> **Work to complete**: Reproduce each record exactly, but exclude every picture.
^^^^
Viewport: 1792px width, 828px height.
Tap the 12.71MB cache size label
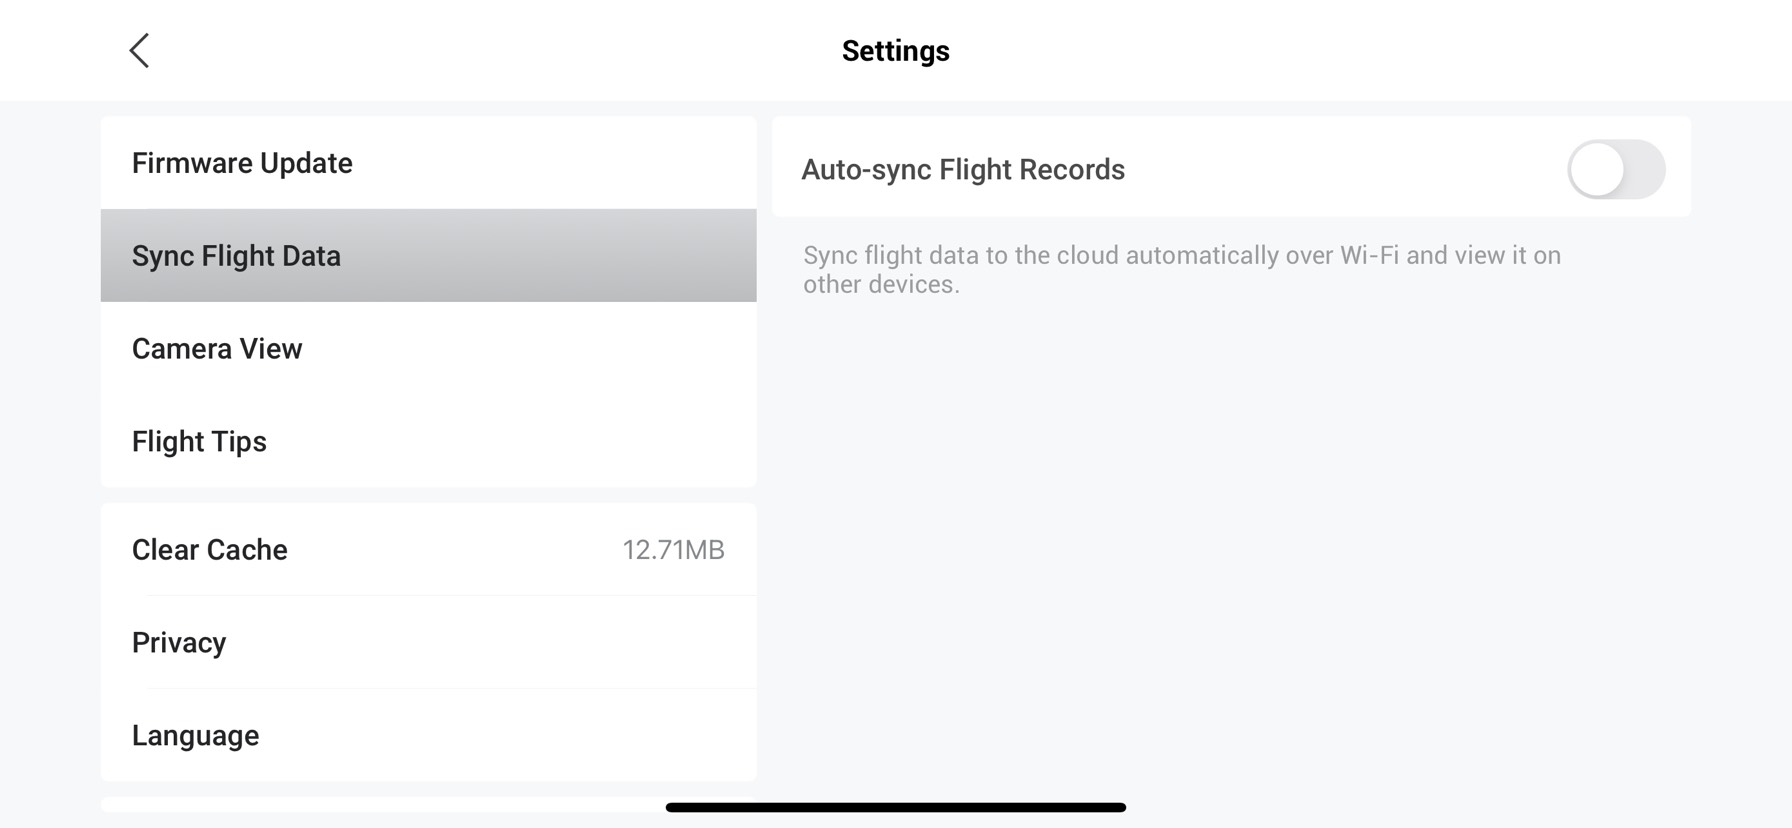[674, 549]
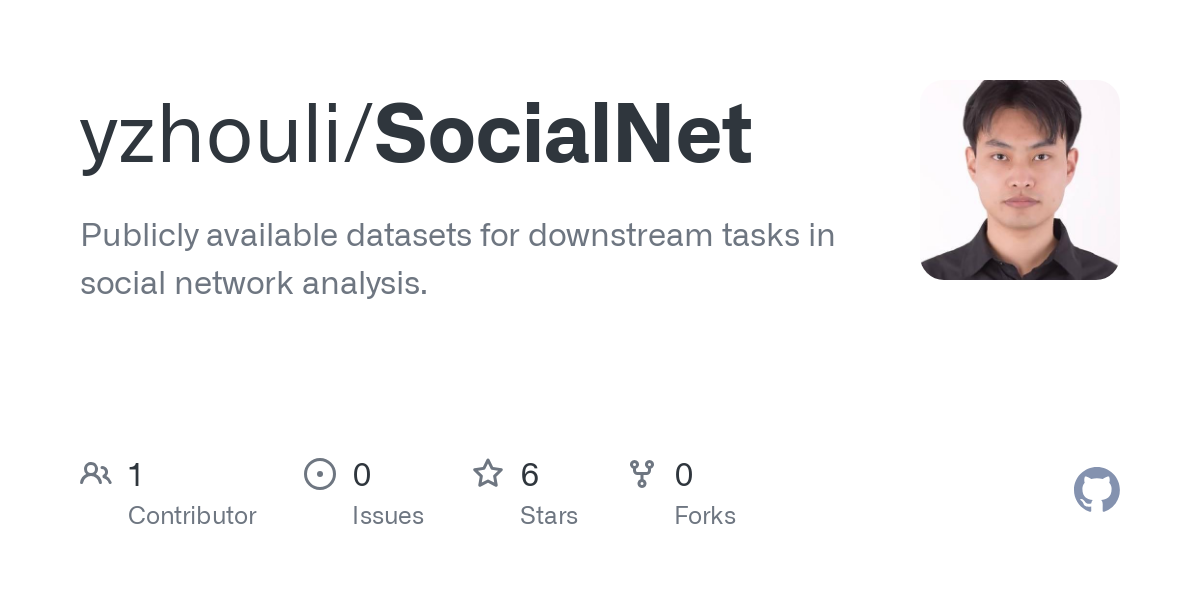
Task: Select the 'social network analysis.' description line
Action: click(254, 284)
^^^^
> **Answer to the exercise**:
Viewport: 1792px width, 828px height.
Tap the 12.71MB cache size label
[674, 549]
Task: Select the 'social network analysis.' description line
Action: click(254, 284)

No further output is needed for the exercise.